Журнальное чтиво. Выпуск 220

Правозащитные софизмы, собирательная молодежь и визитеры из второго мира

"Неприкосновенный запас" отныне выходит в новом формате: он стал в буквальном смысле толстым журналом и уподобился "Новому литературному обозрению". Так что если прежде они были братья, то теперь близнецы-братья. В плане структуры там произошло некоторое упрощение: меньше стало "тем" и подрубрик, во главе номера нет неизменного "Либерального наследия". Но сути это не меняет. И последний "НЗ" посвящен правозащитному движению - его проблемам и институтам, а также - не без логической увязки - разного рода молодежным движениям (партиям и организациям), главным образом протестным и тем, " которые... созданы и поддерживаются молодыми людьми" (в смысле - не "сверху"). Заглавие раздела "Не "наша" молодежь...".

Колумнисты - гуманитарный и лирический - все те же, обе колонки на этот раз "по молодежи". При том, что Евгений Сабуров заявляет, что любые формы молодежных объединений при демократии неэффективны (иное дело - социализм), а Алексей Левинсон сразу признается:

" Не люблю это собирательное имя. Деление людей на возрастные группы с заранее приписанными им правами, обязанностями и нормами поведения - черта архаических обществ, дожившая до наших дней. Основанная на ней дискриминация людей мне не нравилась ни тогда, когда людей до 35 лет не пускали на ответственные и высокооплачиваемые должности, ни теперь, когда на такие должности не берут людей после 35 лет".
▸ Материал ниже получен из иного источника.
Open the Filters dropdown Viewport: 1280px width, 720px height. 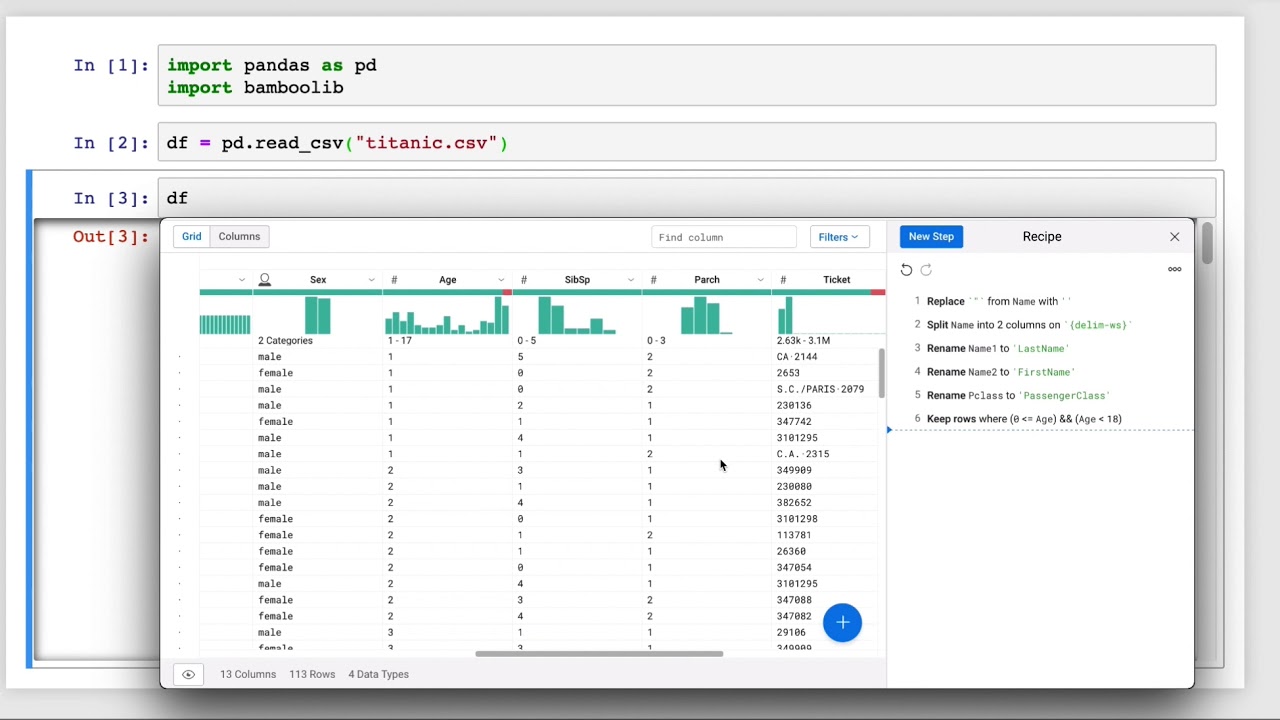(838, 236)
Тем не менее далее речь идет о "собирательном имени", и приводимые затем результаты опроса "Левада-центра" выстраивают "лестницу страхов": что пугает "собирательных" молодых людей? На первом месте там одиночество, затем следуют бедность и незащищенность перед агрессией. Последние места, с 16-го по 18-е, делят война, конец света и... армия. Похоже, у молодых людей и их родителей разные страхи. Справедливости ради укажем, что, если бы ответы дифференцировались по полу и возрасту (до и после призыва), картинка была бы иной. Но на уровне этой собирательной картинки автор рискнул предположить, что опрошенные молодые люди в принципе индивидуалисты, страдают от "синдрома осиротелости" и испытывают неприязнь к коллективным организациям разного рода, но более всего - к неформальным и самодеятельным, предполагающим участие в "гражданских акциях".
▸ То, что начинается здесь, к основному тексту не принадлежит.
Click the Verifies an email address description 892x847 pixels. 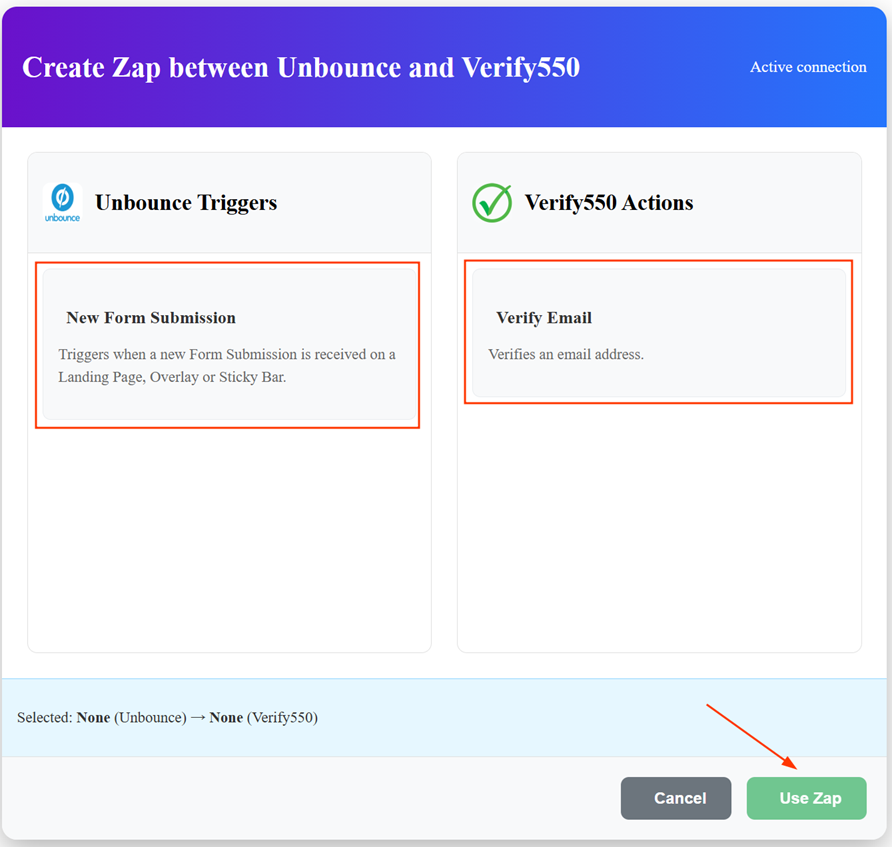(567, 353)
Так это или нет, но редакция "НЗ" провела собственный "опрос", предложив имеющимся в наличии "молодежным активистам" некий список тезисов обо всем на свете. В конце каждого тезиса стоял вопросительный знак. "Список" было предложено принять за основу. В итоге имеем подборку "ответов": сначала молодой эколог заявляет, что политикой ныне заниматься не модно, " молодежь испытывает особенно сильную брезгливость к этой сфере, считая почти неприличным состоять в какой-либо партии"; молодой правозащитник формулирует в том духе, что "младополитики" не растущая смена, а "второй блин" (в хорошем смысле); затем всем известный молодой "яблочник" признает, что его соратники из толпы сверстников выделяются лишь " наличием отчетливой гражданской позиции" и что " сверстники обычно воспринимают это как чудачество или желание выделиться, но не обращают на это особого внимания". Замечательно, что некий общественный деятель, представленный как координатор молодежного движения "Оборона" и сопредседатель Московского молодежного Союза правых сил, сообщает затем, что " партийные молодежные организации ("Молодежное "Яблоко"" и СПС) после поражения своих материнских партий потеряли популярность и мало привлекают молодежь", и тут же называет собственное движение "непартийным объединением".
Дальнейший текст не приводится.